There is no justifiable reason for any child in Vermont to go hungry.
Unlike problems we have struggled for generations to control, reduce or alleviate — such as homelessness, drug and alcohol addiction, poverty, and more — ensuring every child has food is a challenge that we as a state can meet.
First, we know how to reach children: at school. That offers an easy way to provide nutritious breakfasts and lunches during the week; some schools and community organizations also take the extra step of distributing bags of food for children to take home on Fridays, ensuring they eat over the weekend.
Second, providing meals to all children — not just low-income kids — removes any stigma from the acceptance of free food. It also eliminates the bureaucratic roadblocks tied to government programs that prevent many families in need of accessing meals for their children.
No child has to ask their parents to apply for free meals; No parent has to fill out paperwork or prove income levels, which can be time-consuming and challenging. [And no taxpayer-funded state office has to waste time and money reviewing that paperwork, tracking down families for clarifications, etc.]
Third, free meals for all guarantees that every child receives quality, nutritious food for breakfast and lunch. These meals are designed to provide the nutrition and calories needed to keep children physically healthy, mentally alert and ready to learn. That level of quality food is harder for lower-income families to afford.
These aren’t old school cafeteria meals, by the way. These are new school prepared meals, often with local sources, such as in the Windham Southeast Supervisory Union and at The Dorset School. In these communities, local farmers have partnered with schools to improve food quality and provide a steady, reliable customer base for farms. That’s a win-win.
Vermont has been a leader in recent years in expanding the universal meal program in schools around the state. In an ironic twist, the deadly COVID-19 pandemic led to temporary federal funding and waivers that enabled the state to expand the program statewide.
But that funding ends on June 30.
Fortunately, state lawmakers — with the support of Hunger Free Vermont and the signature of Gov. Phil Scott — tapped $29 million from a surplus in the education fund to extend the universal meals program for one year. During that time, they will look for longer-term ways to keep the program alive into the future.
This is a challenge they must meet. This program must be permanent. Every dollar spent ensuring children are healthy and ready to learn will pay dividends down the road — supporting brighter futures with less reliance on taxpayer-funded social services.

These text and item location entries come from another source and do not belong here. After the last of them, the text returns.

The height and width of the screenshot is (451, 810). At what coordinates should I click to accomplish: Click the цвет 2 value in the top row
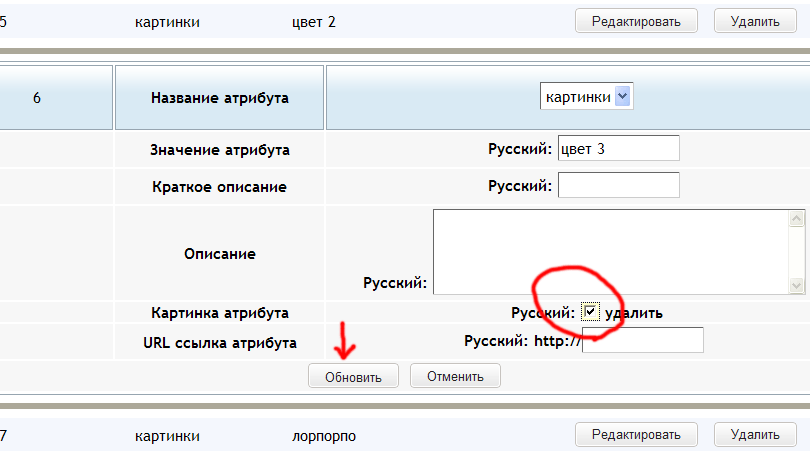[x=314, y=22]
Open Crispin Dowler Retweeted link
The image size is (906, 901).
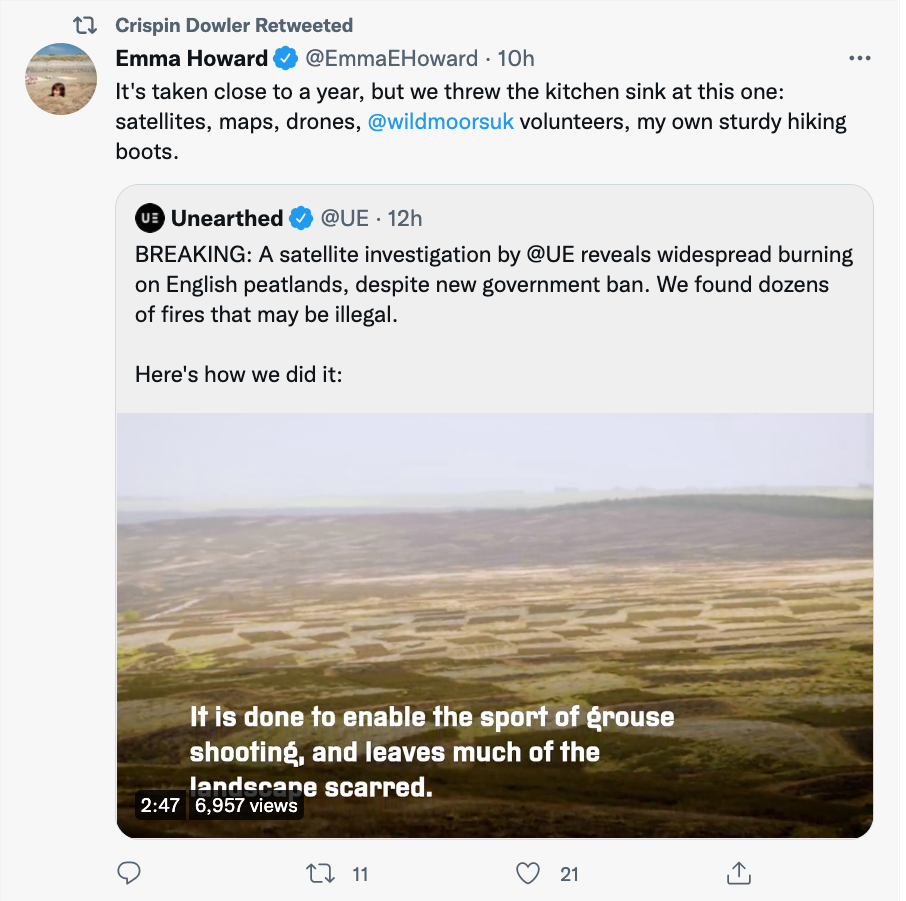point(234,25)
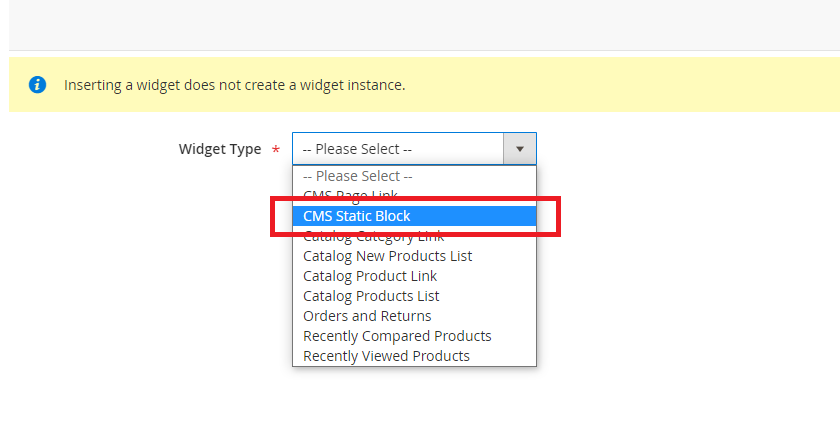Image resolution: width=840 pixels, height=429 pixels.
Task: Click the empty gray header strip at top
Action: pyautogui.click(x=420, y=25)
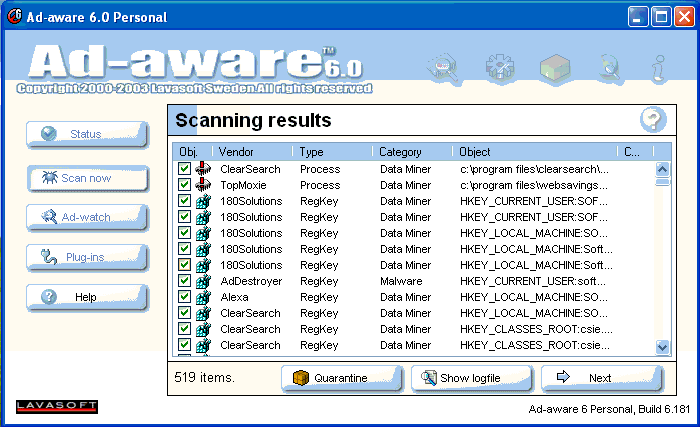Toggle the AdDestroyer Malware entry checkbox
The image size is (700, 427).
tap(184, 281)
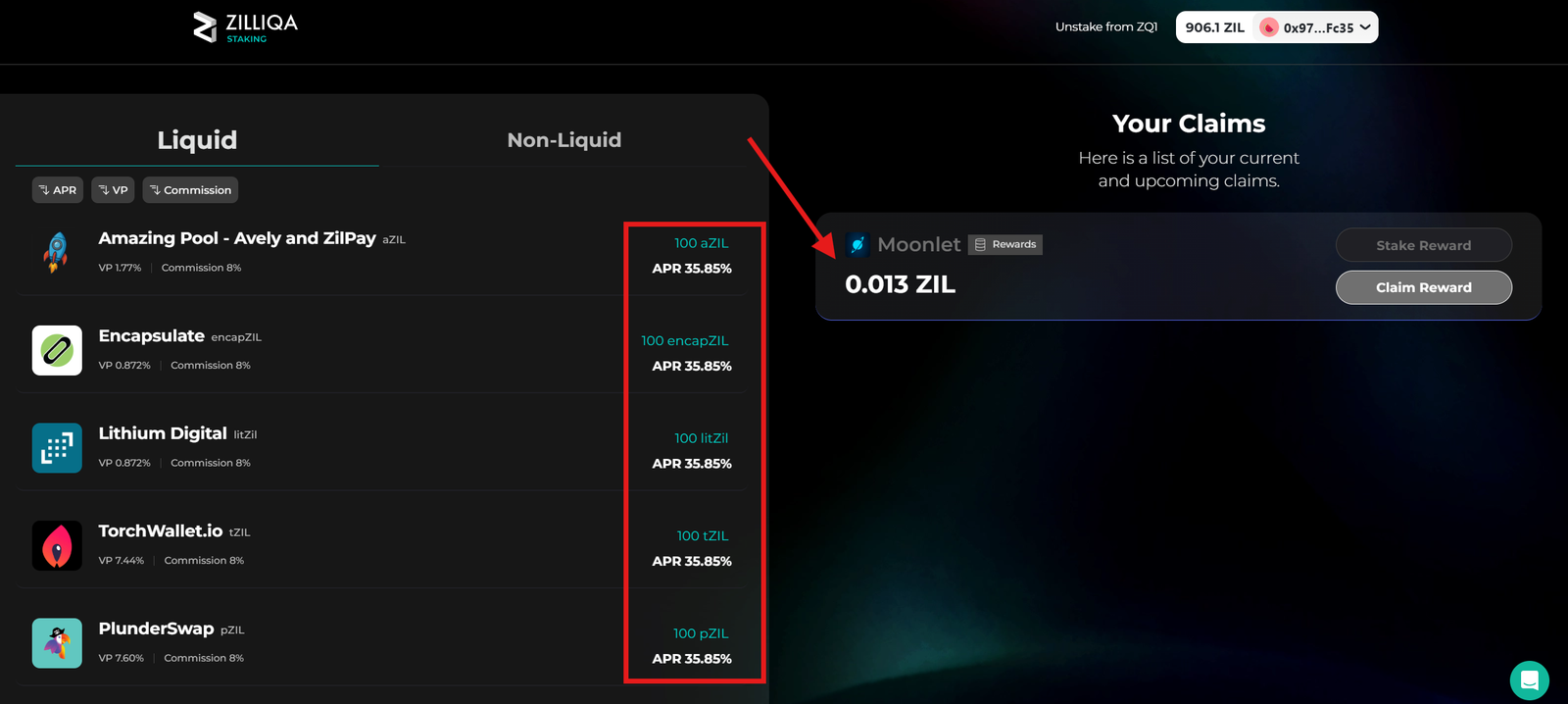
Task: Click the 906.1 ZIL balance display
Action: click(1214, 26)
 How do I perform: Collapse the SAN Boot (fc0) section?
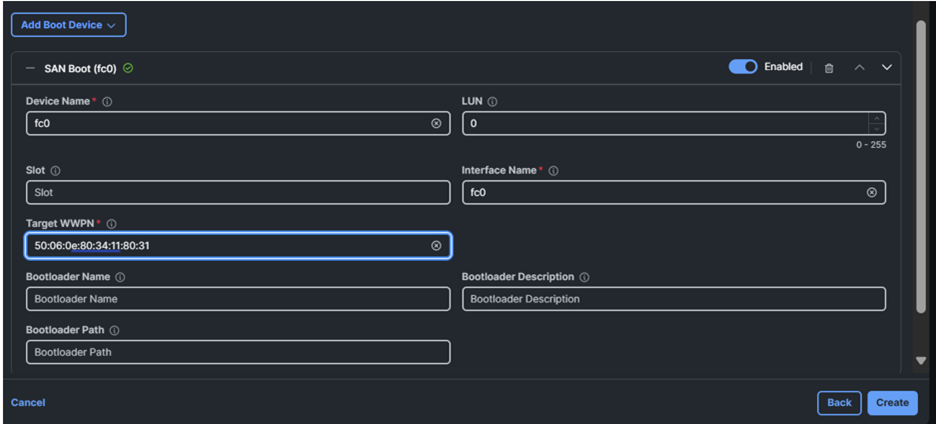click(x=30, y=68)

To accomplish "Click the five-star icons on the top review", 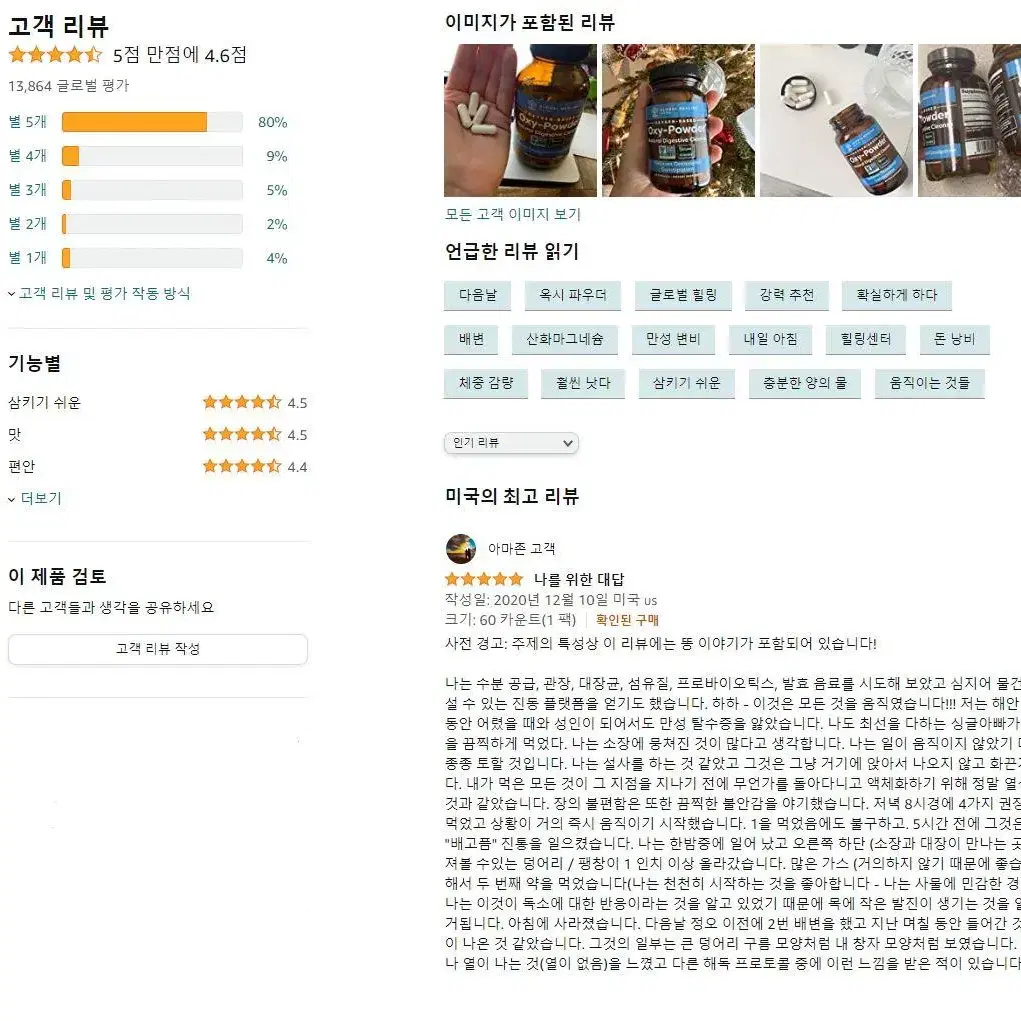I will tap(484, 579).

Knowing that tough and trauma-filled beginnings in childhood, such as chronic hunger, translate directly to billions in costs annually to the nation.
That’s the first obligation we have to kids. The second is to make sure this program is extended through the summertime, when children are not in school to receive two meals a day and therefore significantly more likely to go hungry.
Meals are offered at summer camps, libraries, playgrounds and other places children gather in the summer. For some kids, these will be their only meals of the day. Keeping these efforts funded is also urgent.
Universal school meals cannot be a temporary focus. A sustainable funding source must be found and approved to ensure universal meals are permanent.
Some have expressed concern about committing funding for this program, citing the list of other projects requiring state dollars. But it’s hard to imagine a need more important than feeding kids.
Feeding our children cannot be a focus only when temporary funding is available. It’s a moral commitment that speaks to who we are as Vermonters. Food insecurity like this robs children of future educational opportunities, and their physical and mental health earnings in adulthood. If we truly care about all our children, then investments must be made to help them thrive in the future. That benefits us all.
Hunger Free Vermont states, “As we look ahead to recovering from the pandemic, our goal cannot be to return to where we were; we must do better.”
Keeping our kids fed is not an option; it’s an imperative.